Python Special Methods: __str__, __repr__, and __eq__ Explained
Make your objects behave like native Python types. Learn dunder methods: __str__ for human-readable output, __repr__ for debugging, __eq__ for comparison, __len__ for collection behavior.
Look, I've been debugging Order objects since yesterday and every time I print one it's just <Order object at 0x10a8e5410>. I have no idea what's in it. Amir's Order class shows the actual data when you print it.
Show me your Order class.
Nothing fancy:
class Order:
def __init__(self, order_id, customer, items, total):
self.order_id = order_id
self.customer = customer
self.items = items
self.total = total
order = Order("ORD-001", "Alice Chen", 3, 124.50)
print(order) # <Order object at 0x10a8e5410>
That memory address is Python's default. When you print() an object, Python looks for a method called __str__. If it does not exist, it gives you the address instead.
So I need to add a method to make it print something useful?
Yes. The dunder methods — that is, the double-underscore methods — are Python's protocol. When you implement them, your objects start to behave like builtin types. Let me show you:
class Order:
def __init__(self, order_id, customer, items, total):
self.order_id = order_id
self.customer = customer
self.items = items
self.total = total
def __str__(self):
return f"Order {self.order_id}: {self.customer} — {self.items} items, ${self.total:.2f}"
order = Order("ORD-001", "Alice Chen", 3, 124.50)
print(order) # Order ORD-001: Alice Chen — 3 items, $124.50
That's it? Just add a method that returns a string?
Exactly. __str__ is called whenever you print() the object or call str() on it. It is the human-readable version.
Okay. But Amir's code has more than just __str__. When he prints an Order in the debugger, it shows different output.
He probably has __repr__ too. That is the developer-readable version — what you see in the debugger or the REPL.
class Order:
def __init__(self, order_id, customer, items, total):
self.order_id = order_id
self.customer = customer
self.items = items
self.total = total
def __str__(self):
return f"Order {self.order_id}: {self.customer} — {self.items} items, ${self.total:.2f}"
def __repr__(self):
return f"Order(order_id={self.order_id!r}, customer={self.customer!r}, items={self.items}, total={self.total})"
order = Order("ORD-001", "Alice Chen", 3, 124.50)
print(order) # Order ORD-001: Alice Chen — 3 items, $124.50
print(repr(order)) # Order(order_id='ORD-001', customer='Alice Chen', items=3, total=124.5)
What is the difference? Both print something about the order.
__str__ is for the end user. __repr__ is for the developer. Think of it this way: __str__ is what the customer sees on their receipt. __repr__ is what you see in the source code or the debugger when you need to understand what the object actually contains.
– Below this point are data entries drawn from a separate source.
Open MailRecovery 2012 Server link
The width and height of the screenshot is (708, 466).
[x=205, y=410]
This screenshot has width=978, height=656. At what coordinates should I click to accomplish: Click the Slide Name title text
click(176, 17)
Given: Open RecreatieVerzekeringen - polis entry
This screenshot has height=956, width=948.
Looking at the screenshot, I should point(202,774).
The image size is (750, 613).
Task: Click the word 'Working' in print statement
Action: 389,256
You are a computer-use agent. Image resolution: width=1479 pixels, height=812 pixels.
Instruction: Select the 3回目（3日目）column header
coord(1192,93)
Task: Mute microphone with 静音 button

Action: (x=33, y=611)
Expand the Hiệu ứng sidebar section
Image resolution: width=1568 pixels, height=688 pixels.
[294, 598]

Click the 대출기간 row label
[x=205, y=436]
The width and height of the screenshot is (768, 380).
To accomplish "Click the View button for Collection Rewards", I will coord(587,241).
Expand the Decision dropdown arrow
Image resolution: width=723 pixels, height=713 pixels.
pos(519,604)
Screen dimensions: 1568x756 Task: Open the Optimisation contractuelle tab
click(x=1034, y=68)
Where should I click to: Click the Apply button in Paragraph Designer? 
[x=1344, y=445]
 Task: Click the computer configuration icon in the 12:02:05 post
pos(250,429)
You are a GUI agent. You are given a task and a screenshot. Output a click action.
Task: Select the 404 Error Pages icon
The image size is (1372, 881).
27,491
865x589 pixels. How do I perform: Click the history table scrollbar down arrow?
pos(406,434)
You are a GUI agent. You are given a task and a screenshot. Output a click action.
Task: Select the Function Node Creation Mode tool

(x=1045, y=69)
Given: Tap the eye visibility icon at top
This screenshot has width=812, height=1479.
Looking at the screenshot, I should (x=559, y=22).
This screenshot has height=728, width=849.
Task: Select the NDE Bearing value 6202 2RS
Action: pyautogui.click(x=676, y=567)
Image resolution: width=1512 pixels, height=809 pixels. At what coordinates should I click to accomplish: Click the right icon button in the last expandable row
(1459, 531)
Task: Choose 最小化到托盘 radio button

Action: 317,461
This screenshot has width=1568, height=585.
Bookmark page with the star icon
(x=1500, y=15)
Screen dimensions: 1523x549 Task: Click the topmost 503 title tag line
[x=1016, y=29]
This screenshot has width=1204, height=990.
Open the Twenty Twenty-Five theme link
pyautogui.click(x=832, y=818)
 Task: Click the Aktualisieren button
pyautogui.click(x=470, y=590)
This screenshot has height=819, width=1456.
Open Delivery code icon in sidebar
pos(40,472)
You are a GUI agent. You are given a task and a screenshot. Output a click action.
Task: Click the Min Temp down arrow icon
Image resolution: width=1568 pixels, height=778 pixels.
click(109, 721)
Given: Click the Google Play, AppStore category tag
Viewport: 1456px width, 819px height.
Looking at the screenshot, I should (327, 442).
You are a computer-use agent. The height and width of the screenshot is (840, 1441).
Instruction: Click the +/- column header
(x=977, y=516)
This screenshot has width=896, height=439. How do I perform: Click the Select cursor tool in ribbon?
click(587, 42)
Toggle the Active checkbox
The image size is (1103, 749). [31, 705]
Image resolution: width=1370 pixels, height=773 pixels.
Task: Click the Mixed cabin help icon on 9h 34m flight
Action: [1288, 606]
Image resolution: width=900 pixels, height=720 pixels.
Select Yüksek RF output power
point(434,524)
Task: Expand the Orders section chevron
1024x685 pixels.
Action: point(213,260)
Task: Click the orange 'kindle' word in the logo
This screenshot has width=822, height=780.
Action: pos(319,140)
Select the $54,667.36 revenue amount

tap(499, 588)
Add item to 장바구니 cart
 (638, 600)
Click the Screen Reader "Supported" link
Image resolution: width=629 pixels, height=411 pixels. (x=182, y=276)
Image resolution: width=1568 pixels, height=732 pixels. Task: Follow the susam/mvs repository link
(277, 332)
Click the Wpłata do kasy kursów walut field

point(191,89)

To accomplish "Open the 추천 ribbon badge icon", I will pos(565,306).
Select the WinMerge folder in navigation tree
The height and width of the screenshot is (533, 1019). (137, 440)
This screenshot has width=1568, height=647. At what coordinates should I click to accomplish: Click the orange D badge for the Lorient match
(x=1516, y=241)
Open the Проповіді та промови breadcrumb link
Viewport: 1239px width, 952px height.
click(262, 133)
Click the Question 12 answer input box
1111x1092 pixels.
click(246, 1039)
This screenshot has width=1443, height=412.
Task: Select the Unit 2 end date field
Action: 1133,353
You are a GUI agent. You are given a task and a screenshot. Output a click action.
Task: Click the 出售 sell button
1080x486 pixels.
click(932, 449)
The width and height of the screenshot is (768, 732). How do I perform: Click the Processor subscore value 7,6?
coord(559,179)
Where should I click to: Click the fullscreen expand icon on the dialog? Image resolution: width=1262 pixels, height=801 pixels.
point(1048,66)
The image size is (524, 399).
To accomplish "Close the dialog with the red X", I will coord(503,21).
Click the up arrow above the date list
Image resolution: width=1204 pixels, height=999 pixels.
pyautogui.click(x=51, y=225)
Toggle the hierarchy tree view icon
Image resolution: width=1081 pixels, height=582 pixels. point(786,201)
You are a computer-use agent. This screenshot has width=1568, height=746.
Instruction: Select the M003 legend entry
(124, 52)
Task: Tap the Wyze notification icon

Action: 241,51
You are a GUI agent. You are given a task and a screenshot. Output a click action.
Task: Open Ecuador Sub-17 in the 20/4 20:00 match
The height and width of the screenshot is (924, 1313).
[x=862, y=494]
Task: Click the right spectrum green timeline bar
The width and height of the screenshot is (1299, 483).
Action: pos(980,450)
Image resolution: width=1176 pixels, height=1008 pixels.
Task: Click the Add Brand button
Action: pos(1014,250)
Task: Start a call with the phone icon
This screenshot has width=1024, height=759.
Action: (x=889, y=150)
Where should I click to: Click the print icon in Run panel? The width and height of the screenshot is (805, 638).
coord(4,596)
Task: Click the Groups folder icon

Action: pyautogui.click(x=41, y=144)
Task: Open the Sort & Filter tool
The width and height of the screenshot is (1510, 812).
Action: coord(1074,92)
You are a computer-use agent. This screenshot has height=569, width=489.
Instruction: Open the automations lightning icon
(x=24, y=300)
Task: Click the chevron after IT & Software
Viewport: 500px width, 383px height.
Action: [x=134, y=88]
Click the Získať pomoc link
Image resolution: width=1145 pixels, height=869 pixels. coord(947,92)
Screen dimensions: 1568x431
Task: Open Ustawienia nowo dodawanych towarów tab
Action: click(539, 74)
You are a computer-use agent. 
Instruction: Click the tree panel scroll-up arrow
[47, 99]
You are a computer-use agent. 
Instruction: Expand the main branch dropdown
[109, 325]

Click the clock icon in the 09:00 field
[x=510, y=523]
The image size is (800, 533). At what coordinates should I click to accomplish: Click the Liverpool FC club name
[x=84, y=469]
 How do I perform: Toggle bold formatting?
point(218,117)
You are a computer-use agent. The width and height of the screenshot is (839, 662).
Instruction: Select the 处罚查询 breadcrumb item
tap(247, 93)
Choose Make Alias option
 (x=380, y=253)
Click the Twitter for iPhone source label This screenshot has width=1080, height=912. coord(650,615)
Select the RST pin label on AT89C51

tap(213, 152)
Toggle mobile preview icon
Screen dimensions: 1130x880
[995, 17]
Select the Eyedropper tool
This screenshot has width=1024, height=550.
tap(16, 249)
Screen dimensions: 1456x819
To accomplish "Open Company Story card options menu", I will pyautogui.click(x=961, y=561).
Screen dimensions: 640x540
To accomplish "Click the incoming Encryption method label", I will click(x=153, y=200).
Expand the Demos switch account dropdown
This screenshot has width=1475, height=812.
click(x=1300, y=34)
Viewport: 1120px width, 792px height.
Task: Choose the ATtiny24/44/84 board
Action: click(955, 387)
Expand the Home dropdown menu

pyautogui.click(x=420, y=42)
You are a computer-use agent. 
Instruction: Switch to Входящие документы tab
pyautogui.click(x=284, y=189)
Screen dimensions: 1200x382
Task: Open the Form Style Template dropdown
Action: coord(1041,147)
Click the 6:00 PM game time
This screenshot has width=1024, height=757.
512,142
So if I have two orders with the same ID, are they the same order?
Python would say no.
order1 = Order("ORD-001", "Alice Chen", 3, 124.50)
order2 = Order("ORD-001", "Alice Chen", 3, 124.50)
print(order1 == order2) # False — different objects in memory
print(order1 is order2) # False
But they are literally the same order!
Exactly. Which is why you need __eq__. That method tells Python how to compare two instances of your class.
class Order:
def __init__(self, order_id, customer, items, total):
self.order_id = order_id
self.customer = customer
self.items = items
self.total = total
def __str__(self):
return f"Order {self.order_id}: {self.customer} — {self.items} items, ${self.total:.2f}"
def __repr__(self):
return f"Order(order_id={self.order_id!r}, customer={self.customer!r}, items={self.items}, total={self.total})"
def __eq__(self, other):
if not isinstance(other, Order):
return False
return self.order_id == other.order_id
order1 = Order("ORD-001", "Alice Chen", 3, 124.50)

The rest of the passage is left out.